The `String` module also contains many dozens of useful string-related functions, and some of them are concerned with looping over strings.

`String.fill` and `String.blit` are the equivalents to C `memset` and `strcpy` respectively. `String.copy` copies a string, like `strdup`.

There is also a `String.iter` function which works like `List.iter`, except over the characters of the string.

## Recursion

Now we come to a hard topic - recursion. Functional programmers are defined by their love of recursive functions, and in many ways recursive functions in f.p. are the equivalent of loops in imperative programming. In functional languages loops are second-class citizens, whilst recursive functions get all the best support.
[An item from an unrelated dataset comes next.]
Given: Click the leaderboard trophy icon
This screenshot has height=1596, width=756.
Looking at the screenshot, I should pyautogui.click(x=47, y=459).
Writing recursive functions requires a change in mindset from writing for loops and while loops. So what I'll give you in this section will be just an introduction and examples.

In the first example we're going to read the whole of a file into memory (into a long string). There are essentially three possible approaches to this:

### Approach 1

Get the length of the file, and read it all in one go using the `really_input` method. This is the simplest, but it might not work on channels which are not really files (eg. reading keyboard input) which is why we look at the other two approaches.

### Approach 2

The imperative approach, using a while loop which is broken out of using an exception.

### Approach 3

A recursive loop, breaking out of the recursion again using an exception.

We're going to introduce a few new concepts here. Our second two approaches will use the `Buffer` module - an expandable buffer which you can think of like a string onto which you can efficiently append more text at the end. We're also going to be catching the `End_of_file` exception which the input functions throw when they reach the end of the input. Also we're going to use `Sys.argv.(1)` to get the first command line parameter.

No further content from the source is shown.